(Provided text):

STC Trustee of District 6 Rene Guajardo and Trustee of District 7 Danny Guzman said the opening of the culinary kitchen is a testament to the ambition and vision of the college to create a foundation for students and expand programs to the Mid-Valley.  

“I know we’re going to continue to do great things here at the Mid-Valley campus,” Guajardo said. “We started this three years ago, and we’re so proud of the new space we’ve created. We’re going to educate and reach so many people and the new cohort is going to do marvelous things here.”

Hidalgo County Precinct 1 Commissioner David Fuentes was also in attendance at the ribbon cutting and toured the new culinary kitchen. Fuentes noted that he was once an adjunct professor at STC before his time as an elected county official and has seen how the campus has been “extremely special to the community.”

“We have a great relationship with STC where we work together on so many different things and we have to foster that growth,” Fuentes said. “The growth of any community is always based on higher education and I know that this institution, as it continues to expand and invest in itself, will bring in talent. Congratulations on the investment and having the foresight to continue to invest in yourselves.”

(Dataset entries):

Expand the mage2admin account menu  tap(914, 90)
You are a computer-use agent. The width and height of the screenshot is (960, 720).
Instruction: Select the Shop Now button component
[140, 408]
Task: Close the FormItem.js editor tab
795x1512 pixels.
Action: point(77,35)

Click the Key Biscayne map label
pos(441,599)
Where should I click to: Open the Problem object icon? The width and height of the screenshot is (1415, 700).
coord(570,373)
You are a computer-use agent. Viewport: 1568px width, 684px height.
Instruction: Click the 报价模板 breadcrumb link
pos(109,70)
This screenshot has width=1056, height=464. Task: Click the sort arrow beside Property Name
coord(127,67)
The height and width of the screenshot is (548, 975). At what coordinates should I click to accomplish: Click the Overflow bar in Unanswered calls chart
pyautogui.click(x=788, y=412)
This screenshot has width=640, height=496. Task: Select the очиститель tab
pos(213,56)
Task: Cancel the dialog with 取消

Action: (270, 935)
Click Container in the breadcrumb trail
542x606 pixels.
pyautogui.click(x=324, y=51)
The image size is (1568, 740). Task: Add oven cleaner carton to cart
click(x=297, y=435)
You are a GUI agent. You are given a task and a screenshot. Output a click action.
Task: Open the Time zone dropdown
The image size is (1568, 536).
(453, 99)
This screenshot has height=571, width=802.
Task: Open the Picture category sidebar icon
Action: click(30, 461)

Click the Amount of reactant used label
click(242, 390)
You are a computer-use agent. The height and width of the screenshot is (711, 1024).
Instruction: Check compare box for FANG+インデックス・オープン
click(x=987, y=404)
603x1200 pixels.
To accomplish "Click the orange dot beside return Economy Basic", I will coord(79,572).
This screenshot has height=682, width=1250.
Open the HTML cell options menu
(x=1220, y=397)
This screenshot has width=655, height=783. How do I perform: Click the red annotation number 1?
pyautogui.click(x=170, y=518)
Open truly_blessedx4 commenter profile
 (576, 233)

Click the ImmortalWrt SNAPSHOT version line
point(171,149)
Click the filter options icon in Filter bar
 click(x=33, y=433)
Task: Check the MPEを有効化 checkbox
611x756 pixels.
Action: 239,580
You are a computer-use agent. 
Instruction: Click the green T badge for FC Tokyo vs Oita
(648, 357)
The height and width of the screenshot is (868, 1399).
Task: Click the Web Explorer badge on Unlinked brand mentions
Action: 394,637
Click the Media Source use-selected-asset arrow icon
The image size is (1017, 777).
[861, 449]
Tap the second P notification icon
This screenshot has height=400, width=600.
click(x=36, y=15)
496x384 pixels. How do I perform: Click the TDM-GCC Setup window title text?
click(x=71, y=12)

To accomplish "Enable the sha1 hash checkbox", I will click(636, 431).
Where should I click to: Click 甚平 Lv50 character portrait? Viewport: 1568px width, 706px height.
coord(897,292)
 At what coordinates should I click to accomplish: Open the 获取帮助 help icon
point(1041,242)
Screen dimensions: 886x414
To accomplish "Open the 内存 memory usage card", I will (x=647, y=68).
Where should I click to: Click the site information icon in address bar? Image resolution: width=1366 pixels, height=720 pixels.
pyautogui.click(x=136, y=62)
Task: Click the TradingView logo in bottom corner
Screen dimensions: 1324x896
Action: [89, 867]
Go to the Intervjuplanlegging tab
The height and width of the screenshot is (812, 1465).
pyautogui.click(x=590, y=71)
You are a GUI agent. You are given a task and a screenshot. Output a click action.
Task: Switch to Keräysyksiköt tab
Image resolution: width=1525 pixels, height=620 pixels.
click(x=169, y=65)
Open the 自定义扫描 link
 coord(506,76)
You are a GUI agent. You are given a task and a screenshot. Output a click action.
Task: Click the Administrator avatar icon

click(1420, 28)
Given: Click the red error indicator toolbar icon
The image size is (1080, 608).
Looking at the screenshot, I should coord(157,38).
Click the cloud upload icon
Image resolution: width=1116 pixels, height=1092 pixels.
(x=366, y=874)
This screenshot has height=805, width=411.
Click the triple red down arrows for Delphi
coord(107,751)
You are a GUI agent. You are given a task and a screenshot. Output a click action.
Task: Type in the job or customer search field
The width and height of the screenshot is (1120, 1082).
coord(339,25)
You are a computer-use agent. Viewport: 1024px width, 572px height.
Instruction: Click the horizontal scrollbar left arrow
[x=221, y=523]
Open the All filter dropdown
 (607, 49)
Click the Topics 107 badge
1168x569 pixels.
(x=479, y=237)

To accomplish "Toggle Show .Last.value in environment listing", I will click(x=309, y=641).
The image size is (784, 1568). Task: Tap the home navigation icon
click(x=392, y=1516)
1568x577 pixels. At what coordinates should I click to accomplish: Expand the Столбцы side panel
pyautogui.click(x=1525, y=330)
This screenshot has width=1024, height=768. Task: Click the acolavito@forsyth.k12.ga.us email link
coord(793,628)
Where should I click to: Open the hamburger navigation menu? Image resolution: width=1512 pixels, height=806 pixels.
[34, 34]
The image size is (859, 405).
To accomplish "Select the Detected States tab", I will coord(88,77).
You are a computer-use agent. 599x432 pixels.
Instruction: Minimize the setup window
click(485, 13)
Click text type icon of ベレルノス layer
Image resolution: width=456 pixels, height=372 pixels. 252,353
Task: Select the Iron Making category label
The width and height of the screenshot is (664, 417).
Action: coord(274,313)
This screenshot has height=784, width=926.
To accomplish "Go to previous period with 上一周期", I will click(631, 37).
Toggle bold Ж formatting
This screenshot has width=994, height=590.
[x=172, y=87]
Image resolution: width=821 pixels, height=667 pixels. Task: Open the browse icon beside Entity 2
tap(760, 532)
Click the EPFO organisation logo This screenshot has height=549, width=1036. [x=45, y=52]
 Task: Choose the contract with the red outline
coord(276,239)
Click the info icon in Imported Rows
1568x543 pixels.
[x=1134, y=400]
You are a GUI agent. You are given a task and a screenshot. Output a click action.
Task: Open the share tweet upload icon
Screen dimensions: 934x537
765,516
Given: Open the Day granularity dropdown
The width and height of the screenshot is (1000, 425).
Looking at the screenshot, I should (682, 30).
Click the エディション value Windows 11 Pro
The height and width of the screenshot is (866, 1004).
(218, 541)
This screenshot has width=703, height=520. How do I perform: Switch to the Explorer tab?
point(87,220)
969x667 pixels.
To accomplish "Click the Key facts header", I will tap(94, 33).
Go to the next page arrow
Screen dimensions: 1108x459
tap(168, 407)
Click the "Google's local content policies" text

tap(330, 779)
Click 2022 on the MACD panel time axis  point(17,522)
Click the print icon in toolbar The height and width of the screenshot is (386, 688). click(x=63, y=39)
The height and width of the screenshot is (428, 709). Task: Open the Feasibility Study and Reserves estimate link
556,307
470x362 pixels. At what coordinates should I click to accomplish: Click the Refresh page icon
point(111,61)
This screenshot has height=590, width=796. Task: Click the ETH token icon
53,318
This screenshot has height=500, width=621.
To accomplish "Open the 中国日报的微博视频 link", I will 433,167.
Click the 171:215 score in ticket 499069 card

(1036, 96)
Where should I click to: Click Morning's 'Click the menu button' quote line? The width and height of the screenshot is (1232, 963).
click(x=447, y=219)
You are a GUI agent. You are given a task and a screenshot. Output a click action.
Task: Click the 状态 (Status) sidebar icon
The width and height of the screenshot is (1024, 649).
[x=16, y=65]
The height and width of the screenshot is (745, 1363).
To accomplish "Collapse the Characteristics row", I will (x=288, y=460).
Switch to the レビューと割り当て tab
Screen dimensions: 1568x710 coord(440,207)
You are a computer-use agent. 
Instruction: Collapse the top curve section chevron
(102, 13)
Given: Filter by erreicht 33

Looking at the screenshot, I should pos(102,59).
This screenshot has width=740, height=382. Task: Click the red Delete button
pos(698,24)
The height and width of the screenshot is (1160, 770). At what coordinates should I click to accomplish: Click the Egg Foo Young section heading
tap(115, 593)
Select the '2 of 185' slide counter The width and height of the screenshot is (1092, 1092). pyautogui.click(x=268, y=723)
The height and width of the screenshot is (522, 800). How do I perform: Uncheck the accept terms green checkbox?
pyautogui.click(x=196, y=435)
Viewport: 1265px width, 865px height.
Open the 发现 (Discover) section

(Requirement A):
According to the culinary kitchen article, what position did David Fuentes hold at STC before he became an elected county official?
(Requirement B):
Duplicate the part of the culinary kitchen article that opens with the words containing "STC Trustee of" and closes with "to the Mid-Valley.".
The records were taken from a separate source.

(Response area A):
He was an adjunct professor at STC.

(Response area B):
STC Trustee of District 6 Rene Guajardo and Trustee of District 7 Danny Guzman said the opening of the culinary kitchen is a testament to the ambition and vision of the college to create a foundation for students and expand programs to the Mid-Valley.